Pay close attention to Lomborg's closing call for more attention to be paid to the problems of the developing world. Environmental quality is pretty clearly what economists call a "normal" good: we prefer more of it as our incomes rise. And although he doesn't use this term, this points in the direction of opportunity costs. We have made incredible strides in the West, but they have not been free lunches. Automobiles are cleaner, but they cost more. The environmental movement's success in shutting down the U.S. nuclear power industry fostered a conversion to coal-fired generation that is dirtier, more carbon intensive, and costs human lives in mining accidents. High schools to educate our children don't get built because we preserve the habitats of desert owls. And the virtual elimination of DDT has allowed malaria to stage a deadly resurgence across much of the developing world. We need to honor the successes that we have produced in the last 40 years, but we can not stick our heads in the sand and act as though the decisions come at no cost.

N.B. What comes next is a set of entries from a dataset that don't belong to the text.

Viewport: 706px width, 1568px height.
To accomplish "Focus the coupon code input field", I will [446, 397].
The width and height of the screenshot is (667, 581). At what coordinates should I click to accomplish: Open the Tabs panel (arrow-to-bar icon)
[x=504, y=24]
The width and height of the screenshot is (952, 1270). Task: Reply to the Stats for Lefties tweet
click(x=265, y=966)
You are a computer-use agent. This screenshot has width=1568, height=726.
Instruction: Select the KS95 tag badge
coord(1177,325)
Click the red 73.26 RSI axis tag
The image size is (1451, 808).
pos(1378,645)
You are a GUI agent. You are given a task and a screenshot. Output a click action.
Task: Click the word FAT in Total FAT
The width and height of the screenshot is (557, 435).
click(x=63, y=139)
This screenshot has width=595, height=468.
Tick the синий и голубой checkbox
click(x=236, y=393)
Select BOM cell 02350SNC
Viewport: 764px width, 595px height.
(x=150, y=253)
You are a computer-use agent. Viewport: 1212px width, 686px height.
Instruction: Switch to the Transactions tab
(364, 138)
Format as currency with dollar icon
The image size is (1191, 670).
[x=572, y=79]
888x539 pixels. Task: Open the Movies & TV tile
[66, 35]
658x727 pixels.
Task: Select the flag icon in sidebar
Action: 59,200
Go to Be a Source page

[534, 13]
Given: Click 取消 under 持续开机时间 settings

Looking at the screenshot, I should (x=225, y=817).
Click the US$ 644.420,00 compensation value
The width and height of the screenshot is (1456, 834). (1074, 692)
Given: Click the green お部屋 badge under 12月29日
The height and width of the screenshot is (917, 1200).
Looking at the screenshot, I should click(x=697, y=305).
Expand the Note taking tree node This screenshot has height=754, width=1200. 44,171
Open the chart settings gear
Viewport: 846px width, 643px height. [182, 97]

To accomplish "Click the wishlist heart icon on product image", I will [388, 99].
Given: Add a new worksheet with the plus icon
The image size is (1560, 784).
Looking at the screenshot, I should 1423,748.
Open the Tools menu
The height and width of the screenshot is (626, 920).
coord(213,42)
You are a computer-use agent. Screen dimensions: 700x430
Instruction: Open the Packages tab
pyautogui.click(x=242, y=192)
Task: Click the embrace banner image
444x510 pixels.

*'89er day celebrates the "land run" of settlement of Oklahoma Territory in 1889. And, here's a totally off-topic note to the political-correctess police at the NCAA: people who broke the law and entered before the gun was fired (I guess today we'd have to pretend it was a walkie-talkie) were called "Sooners." People who agitated for the settlement, on what were previously extended areas of Native American lands, were called "Boomers." So, "Boomer Sooner" is a reference to the deliberate policy of law-breaking European-American settlement on land that was previously assigned to Native Americans (some of whom, BTW, were forcibly- relocated Seminoles). So why is it horrible to honor Native Americans with sports names but OK to honor those [Sooner Schooner] who worked to exploit them? But, to address this issue, we'd have to consider that one of the reasons for the reassignment of lands was U.S. anger over the support that Native Americans in the Indian Nations provided to the Confederacy during the Civil War. Of course, you'd be pretty angry at the United States, too, if you had been at the wrong end of Andrew Jackson's ethnic cleansing movement known as the "Trail of Tears". But, wasn't it the Seminoles who were the most active in resisting the relocation? But the NCAA doesn't want us to honor them, just the Sooner Schooner and colleges named after Andrew Jackson. Maybe I shouldn't give the NCAA any more bad ideas to waste their time on.